ASSIGNMENT: The stretch wanted below opens at the line containing "Instruction: Click clipboard" and closes at the line containing "1339x896 pixels.". Please return it exactly, with no other lines.
= Beginning of Section =
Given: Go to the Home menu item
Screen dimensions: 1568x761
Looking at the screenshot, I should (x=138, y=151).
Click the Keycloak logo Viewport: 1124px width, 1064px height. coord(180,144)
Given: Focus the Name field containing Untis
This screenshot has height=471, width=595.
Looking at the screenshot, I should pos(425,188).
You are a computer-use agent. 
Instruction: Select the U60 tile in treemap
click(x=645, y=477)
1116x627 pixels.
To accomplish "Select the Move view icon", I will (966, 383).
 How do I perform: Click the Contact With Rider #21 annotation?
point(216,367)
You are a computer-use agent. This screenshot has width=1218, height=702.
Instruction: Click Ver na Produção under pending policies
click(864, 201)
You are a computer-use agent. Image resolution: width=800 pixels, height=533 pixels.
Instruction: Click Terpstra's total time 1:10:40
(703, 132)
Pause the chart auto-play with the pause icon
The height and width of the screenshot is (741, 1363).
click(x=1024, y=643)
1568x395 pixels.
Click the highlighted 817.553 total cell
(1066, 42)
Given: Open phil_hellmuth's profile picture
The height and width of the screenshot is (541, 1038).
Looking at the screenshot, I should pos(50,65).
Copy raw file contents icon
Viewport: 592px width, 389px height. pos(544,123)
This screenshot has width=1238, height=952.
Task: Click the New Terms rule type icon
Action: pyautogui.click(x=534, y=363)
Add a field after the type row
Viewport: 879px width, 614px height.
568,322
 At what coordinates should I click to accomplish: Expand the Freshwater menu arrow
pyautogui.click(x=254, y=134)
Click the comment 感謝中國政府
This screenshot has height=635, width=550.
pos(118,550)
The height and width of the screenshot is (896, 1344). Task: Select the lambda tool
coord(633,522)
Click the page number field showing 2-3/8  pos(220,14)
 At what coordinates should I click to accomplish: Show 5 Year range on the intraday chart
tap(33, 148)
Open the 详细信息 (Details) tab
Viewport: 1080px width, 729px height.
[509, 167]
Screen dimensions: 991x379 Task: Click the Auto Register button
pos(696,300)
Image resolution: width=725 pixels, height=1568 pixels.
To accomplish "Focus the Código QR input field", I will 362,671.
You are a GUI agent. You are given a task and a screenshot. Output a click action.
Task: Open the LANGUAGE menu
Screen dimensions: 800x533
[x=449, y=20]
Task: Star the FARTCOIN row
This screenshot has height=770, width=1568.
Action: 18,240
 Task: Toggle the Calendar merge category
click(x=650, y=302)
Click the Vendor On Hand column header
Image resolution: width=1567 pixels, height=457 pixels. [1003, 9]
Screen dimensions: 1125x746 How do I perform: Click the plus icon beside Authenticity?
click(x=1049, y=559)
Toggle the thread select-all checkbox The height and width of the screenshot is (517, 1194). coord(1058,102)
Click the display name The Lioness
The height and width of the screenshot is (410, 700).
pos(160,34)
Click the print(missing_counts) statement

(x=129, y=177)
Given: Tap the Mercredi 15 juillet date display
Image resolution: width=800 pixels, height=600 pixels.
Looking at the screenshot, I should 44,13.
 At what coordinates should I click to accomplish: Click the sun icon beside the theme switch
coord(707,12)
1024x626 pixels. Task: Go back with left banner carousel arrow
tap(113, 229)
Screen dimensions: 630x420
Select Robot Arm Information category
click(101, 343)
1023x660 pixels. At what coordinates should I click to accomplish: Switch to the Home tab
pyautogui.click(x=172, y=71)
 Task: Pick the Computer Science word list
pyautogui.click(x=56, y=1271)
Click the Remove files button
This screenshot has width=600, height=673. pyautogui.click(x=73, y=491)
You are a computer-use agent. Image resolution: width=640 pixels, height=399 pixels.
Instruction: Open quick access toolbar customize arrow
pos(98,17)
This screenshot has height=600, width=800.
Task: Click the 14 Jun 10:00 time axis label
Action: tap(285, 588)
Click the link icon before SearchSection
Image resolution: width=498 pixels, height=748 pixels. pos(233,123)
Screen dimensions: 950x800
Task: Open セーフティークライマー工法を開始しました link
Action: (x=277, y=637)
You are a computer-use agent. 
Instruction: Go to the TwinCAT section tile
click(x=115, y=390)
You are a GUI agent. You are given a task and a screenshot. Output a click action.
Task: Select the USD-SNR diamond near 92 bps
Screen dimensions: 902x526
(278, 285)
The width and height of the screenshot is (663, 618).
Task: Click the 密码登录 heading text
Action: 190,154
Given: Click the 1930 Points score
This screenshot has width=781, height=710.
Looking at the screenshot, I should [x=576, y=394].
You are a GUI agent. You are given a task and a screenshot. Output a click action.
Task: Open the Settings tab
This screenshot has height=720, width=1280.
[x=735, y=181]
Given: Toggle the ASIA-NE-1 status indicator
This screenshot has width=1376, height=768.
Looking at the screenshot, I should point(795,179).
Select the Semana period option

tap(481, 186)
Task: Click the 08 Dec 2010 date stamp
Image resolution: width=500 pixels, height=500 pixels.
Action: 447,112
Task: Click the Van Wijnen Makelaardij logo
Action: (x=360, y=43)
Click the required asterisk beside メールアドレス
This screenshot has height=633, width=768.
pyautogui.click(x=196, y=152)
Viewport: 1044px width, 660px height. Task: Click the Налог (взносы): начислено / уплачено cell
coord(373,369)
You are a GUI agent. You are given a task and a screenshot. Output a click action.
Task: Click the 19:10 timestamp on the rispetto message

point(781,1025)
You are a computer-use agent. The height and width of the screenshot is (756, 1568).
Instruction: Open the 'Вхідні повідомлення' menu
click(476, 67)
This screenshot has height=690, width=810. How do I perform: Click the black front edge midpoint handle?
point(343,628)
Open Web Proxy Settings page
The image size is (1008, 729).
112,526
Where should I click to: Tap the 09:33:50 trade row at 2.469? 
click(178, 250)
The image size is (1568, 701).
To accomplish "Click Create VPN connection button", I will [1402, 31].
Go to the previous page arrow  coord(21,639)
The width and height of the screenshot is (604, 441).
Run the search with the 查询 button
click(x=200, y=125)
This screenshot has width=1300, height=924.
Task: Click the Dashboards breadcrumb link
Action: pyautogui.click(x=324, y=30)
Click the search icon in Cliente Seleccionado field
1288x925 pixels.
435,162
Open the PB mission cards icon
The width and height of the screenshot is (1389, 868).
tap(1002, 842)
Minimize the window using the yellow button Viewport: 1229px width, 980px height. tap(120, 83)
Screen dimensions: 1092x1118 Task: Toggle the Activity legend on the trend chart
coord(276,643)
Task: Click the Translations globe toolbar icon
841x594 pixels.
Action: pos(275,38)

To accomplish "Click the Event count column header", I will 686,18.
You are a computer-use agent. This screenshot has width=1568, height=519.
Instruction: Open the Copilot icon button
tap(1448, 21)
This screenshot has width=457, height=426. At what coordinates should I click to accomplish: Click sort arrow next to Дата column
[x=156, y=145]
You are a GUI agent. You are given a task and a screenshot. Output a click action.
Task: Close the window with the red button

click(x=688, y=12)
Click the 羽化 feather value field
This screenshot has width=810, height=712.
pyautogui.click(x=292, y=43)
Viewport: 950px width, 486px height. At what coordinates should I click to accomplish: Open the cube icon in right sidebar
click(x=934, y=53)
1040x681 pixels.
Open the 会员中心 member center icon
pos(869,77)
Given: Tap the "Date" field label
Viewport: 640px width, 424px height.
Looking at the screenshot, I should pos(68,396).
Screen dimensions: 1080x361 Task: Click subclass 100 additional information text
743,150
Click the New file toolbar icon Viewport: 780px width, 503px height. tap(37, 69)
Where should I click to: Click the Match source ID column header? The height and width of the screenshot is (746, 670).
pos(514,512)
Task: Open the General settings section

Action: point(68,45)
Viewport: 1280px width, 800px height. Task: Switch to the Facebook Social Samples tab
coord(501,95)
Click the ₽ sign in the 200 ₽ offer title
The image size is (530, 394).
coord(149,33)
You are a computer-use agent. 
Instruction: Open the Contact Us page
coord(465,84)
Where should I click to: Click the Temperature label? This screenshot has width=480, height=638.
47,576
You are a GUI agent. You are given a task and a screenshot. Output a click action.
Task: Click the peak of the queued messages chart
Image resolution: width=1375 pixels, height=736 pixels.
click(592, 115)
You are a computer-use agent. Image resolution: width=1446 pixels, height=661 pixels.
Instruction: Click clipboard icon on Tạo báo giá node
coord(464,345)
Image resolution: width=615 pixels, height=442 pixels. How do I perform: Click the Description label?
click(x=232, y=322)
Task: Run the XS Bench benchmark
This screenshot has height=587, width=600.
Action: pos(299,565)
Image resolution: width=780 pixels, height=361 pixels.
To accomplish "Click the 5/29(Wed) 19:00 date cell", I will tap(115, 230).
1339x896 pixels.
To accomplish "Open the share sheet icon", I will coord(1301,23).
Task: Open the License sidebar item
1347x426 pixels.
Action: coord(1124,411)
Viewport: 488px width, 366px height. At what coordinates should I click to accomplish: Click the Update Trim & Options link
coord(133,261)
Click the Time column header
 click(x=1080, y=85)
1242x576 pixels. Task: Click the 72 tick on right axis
= End of Section =
RESULT OF THE EXERCISE:
Instruction: Click clipboard icon on Tạo báo giá node
coord(464,345)
Image resolution: width=615 pixels, height=442 pixels. How do I perform: Click the Description label?
click(x=232, y=322)
Task: Run the XS Bench benchmark
This screenshot has height=587, width=600.
Action: pos(299,565)
Image resolution: width=780 pixels, height=361 pixels.
To accomplish "Click the 5/29(Wed) 19:00 date cell", I will tap(115, 230).
1339x896 pixels.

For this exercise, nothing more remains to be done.